Ben und Teo sind Zwillinge. Sie lieben sich. Und sie hassen sich. Und vor allem geht ihnen total auf den Keks, dass sie von anderen in der Regel nicht als "Ben" und "Teo" wahrgenommen werden, sondern als "Ben&Teo" – ein unfreiwilliger Doppelpack also. Aber damit soll jetzt Schluss sein, denn zwei sind auf Dauer einer zu viel, und ein magischer Spiegel schafft Abhilfe. In dem verschwindet nämlich der eine, während der andere draußen bleibt. Und plötzlich leben sie jeder in einer eigenen Einzelkindwelt, in der es den anderen gar nicht gibt. In der die Eltern sich nur um den einen kümmern und vom anderen gar nichts wissen. In der endlich niemand anderer nervt.

Aber kann das gutgehen? Natürlich nicht, denn sehr rasch fehlt Ben Teo und Teo Ben. Und zum Glück schaffen sie es – nach einer mittleren Katastrophe, nämlich der vermeintlichen Zerstörung des Zauberspiegels – am Ende doch noch mit vereinten Kräften, wieder zusammenzukommen.

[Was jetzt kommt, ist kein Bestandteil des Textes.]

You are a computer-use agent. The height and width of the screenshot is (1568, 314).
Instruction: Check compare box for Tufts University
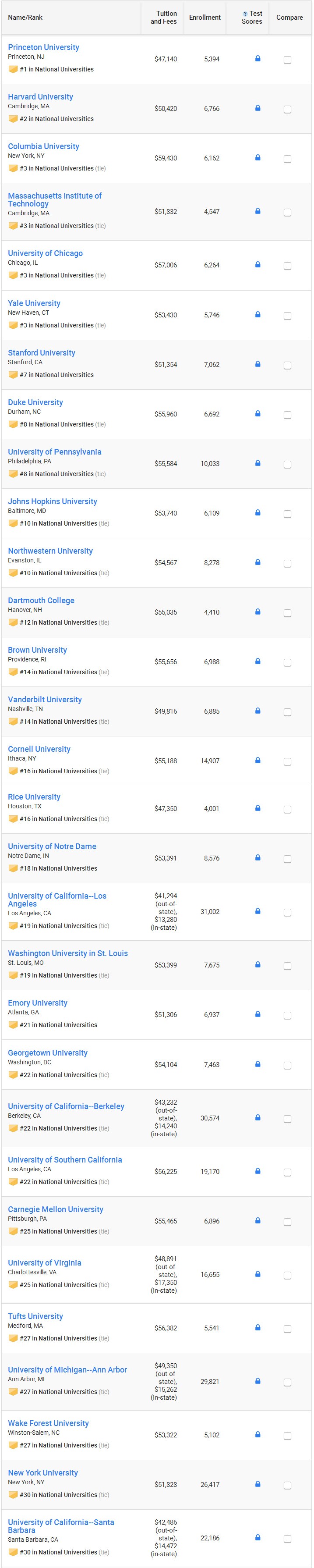tap(287, 1328)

Autor Martin Baltscheit und Illustratorin Sandra Brandstätter erzählen eine pfiffige und zugleich einfühlsame Geschichte über eine Bruder(hass)liebe, die wahrscheinlich Zwillinge am besten verstehen werden, in klaren Sätzen und bunten Bildern. Frech und rasant wie die beiden Buben selbst.